DATASET RECORDS -
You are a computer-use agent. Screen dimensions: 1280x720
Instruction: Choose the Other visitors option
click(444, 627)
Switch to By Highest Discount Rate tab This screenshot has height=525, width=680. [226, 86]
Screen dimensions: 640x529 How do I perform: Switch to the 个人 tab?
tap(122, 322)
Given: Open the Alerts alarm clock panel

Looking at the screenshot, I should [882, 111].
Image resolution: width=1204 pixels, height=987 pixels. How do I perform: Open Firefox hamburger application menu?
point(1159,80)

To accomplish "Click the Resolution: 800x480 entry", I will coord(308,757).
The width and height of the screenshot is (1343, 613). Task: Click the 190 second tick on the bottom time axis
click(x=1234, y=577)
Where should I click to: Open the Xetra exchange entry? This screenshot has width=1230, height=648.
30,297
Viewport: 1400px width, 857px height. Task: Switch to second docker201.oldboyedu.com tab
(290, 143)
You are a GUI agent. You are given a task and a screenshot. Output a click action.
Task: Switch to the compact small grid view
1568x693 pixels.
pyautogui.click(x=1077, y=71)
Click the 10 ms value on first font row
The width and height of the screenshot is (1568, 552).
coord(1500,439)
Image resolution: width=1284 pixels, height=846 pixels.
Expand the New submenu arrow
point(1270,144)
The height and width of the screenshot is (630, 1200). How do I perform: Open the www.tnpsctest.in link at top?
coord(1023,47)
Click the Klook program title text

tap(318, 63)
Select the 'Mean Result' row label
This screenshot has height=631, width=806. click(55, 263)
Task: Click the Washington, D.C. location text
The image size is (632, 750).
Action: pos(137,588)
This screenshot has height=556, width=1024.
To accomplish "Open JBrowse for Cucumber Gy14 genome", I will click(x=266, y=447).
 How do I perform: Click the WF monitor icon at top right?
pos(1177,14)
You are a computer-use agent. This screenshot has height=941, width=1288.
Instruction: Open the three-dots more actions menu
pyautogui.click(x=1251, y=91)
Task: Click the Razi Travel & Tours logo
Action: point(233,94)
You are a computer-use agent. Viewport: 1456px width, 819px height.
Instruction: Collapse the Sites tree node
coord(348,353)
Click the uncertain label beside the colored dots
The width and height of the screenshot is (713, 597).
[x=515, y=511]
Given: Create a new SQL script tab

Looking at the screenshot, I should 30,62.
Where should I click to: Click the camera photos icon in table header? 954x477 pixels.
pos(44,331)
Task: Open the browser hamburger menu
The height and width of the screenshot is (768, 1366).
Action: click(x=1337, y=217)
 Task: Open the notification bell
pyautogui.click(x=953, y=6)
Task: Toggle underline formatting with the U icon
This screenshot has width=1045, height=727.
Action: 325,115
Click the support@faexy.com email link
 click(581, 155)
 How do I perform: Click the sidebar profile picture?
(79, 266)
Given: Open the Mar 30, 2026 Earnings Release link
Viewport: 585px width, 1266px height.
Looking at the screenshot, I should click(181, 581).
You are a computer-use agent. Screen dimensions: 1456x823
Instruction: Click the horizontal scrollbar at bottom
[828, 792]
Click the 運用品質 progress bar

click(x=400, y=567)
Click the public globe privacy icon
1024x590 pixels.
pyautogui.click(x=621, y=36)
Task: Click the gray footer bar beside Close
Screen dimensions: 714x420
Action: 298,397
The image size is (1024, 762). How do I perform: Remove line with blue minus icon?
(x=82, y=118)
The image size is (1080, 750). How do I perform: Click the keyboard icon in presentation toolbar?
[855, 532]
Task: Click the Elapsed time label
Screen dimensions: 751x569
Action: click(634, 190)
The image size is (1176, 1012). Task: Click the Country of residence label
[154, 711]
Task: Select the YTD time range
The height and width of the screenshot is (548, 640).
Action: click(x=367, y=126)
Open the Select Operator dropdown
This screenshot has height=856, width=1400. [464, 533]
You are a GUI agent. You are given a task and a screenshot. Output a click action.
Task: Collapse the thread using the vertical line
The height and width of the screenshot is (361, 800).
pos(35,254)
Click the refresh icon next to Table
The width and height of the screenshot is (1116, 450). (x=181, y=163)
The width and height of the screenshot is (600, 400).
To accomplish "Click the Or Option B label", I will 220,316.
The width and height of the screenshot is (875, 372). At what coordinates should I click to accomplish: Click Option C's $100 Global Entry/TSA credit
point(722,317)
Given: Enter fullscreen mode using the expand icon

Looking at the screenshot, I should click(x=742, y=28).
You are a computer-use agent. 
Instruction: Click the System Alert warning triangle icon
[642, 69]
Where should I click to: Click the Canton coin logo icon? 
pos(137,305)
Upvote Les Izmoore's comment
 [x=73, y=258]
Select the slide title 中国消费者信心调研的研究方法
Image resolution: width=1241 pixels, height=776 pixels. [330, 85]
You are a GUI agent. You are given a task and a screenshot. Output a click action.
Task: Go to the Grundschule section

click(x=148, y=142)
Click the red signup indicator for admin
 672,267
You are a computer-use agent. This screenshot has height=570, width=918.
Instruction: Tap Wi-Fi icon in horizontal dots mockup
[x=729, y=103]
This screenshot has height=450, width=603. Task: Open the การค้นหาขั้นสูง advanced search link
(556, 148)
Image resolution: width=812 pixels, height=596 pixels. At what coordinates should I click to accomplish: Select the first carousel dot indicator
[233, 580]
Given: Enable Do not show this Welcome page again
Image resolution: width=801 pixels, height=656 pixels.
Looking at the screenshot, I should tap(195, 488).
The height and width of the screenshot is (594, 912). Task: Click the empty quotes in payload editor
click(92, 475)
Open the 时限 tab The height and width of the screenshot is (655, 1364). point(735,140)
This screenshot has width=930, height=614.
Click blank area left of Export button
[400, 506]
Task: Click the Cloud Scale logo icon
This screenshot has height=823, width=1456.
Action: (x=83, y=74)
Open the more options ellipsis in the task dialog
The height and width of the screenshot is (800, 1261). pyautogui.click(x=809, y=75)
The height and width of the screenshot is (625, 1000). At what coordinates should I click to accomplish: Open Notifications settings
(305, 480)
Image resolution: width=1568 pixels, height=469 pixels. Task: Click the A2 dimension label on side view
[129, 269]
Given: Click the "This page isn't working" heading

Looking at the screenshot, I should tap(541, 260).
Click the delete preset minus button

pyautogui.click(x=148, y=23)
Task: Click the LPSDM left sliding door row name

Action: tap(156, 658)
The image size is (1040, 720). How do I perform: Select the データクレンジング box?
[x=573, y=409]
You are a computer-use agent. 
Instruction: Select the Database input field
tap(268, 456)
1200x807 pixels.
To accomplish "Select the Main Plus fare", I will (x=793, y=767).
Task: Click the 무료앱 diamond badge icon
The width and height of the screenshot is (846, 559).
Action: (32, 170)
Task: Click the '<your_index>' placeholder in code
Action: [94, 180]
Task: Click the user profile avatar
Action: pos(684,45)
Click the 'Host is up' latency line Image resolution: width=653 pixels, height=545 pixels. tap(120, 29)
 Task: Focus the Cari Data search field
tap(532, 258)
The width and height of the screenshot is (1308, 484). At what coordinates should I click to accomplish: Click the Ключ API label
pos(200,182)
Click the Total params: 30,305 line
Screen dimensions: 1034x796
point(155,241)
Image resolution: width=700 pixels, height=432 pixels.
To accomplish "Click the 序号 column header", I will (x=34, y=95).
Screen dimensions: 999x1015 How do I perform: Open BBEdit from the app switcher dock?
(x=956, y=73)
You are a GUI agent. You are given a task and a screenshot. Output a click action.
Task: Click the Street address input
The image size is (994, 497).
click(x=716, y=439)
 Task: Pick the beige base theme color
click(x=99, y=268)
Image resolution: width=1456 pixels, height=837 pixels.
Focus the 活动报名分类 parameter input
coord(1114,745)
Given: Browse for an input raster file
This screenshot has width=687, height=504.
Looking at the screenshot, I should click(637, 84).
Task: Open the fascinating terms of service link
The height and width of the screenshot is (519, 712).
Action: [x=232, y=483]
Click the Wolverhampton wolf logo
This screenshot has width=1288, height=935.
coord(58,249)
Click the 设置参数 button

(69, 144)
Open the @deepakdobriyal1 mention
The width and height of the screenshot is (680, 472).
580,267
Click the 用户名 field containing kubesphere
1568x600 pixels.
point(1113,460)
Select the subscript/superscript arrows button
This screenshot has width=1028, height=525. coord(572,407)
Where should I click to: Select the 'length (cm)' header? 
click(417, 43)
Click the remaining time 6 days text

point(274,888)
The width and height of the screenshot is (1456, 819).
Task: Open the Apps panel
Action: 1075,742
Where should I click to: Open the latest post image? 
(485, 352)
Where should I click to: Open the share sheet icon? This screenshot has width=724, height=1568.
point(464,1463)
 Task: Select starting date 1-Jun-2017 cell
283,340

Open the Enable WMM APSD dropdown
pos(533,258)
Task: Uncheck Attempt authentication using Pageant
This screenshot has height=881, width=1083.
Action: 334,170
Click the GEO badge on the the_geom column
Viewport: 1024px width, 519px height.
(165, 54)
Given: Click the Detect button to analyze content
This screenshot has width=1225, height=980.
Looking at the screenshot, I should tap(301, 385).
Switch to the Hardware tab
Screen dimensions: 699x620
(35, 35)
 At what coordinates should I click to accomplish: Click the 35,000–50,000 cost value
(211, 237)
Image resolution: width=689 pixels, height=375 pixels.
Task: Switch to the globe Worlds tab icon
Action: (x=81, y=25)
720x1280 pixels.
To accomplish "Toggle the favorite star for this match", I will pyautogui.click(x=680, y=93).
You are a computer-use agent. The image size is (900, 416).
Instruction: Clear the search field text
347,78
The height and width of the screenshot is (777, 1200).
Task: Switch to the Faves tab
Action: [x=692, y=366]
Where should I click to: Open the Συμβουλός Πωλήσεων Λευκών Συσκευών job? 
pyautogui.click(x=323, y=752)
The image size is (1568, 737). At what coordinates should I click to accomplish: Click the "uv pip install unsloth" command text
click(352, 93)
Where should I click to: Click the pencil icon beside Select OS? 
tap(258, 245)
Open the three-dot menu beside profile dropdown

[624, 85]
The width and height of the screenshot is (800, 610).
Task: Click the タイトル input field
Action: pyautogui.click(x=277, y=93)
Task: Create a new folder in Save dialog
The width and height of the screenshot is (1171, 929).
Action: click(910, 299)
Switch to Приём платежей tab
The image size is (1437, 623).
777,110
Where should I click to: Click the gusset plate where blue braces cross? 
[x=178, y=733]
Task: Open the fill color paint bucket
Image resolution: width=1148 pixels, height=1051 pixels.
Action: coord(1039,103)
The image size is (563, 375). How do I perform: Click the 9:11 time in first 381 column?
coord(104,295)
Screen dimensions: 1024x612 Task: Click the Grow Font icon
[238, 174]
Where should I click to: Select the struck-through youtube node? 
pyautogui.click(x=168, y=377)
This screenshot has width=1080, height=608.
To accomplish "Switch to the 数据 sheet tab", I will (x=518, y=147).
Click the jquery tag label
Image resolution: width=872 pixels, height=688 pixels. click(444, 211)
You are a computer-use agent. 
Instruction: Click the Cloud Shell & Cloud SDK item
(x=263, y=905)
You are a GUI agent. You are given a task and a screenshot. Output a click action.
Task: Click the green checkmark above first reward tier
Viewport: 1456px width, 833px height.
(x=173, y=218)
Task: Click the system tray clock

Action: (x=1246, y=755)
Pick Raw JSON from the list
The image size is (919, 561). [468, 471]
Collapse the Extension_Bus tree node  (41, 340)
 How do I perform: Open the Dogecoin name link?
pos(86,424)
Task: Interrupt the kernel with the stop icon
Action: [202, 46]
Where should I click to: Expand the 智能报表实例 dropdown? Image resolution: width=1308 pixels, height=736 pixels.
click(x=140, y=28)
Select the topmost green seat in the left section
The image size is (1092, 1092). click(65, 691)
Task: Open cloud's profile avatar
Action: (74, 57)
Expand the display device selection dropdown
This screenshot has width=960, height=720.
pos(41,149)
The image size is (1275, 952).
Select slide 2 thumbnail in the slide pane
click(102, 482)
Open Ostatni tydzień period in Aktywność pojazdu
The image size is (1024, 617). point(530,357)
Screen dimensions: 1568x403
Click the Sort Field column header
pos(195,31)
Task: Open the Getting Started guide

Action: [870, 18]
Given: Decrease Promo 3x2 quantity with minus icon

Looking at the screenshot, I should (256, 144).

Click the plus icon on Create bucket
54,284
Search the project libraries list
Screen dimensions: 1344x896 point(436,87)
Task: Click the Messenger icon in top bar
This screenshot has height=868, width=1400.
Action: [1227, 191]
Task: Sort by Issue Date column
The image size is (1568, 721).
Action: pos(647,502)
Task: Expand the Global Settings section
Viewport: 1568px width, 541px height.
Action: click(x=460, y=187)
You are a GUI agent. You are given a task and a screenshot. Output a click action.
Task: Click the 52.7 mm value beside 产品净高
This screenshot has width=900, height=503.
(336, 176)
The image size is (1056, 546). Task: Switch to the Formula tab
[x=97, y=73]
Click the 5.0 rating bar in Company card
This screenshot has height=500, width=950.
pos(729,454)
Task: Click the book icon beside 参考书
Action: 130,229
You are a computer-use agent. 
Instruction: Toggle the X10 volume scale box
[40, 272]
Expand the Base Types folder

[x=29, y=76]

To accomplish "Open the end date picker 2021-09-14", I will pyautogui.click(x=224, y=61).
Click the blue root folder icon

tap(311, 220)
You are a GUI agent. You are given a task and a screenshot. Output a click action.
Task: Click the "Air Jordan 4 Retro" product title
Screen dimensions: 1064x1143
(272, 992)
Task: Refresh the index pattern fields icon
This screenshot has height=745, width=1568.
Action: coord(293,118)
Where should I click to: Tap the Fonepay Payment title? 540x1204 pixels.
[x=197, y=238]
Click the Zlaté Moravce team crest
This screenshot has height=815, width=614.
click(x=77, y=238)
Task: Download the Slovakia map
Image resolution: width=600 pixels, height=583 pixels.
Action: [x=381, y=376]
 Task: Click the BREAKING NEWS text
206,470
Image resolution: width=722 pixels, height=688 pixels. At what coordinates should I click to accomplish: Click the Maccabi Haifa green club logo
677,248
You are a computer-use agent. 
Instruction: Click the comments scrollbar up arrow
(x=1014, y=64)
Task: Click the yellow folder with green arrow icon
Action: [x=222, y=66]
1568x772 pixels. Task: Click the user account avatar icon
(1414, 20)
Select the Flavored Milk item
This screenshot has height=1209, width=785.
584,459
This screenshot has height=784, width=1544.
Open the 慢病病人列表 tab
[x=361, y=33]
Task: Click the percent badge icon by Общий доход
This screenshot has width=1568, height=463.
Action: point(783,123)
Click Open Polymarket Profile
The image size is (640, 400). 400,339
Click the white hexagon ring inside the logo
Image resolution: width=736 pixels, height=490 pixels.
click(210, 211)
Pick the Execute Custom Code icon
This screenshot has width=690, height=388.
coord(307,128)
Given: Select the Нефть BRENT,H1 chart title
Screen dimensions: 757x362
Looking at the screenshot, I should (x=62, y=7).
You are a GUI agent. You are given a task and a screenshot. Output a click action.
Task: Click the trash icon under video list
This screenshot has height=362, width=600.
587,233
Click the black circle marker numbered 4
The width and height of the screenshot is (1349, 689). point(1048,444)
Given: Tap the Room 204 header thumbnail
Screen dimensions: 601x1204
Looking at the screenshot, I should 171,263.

GOAL OF THE EXERCISE -
Scan the listing for the string "badge", then copy every line where it appears.

ANSWER BOX -
Task: Click the 무료앱 diamond badge icon
Click the GEO badge on the the_geom column
Task: Click the percent badge icon by Общий доход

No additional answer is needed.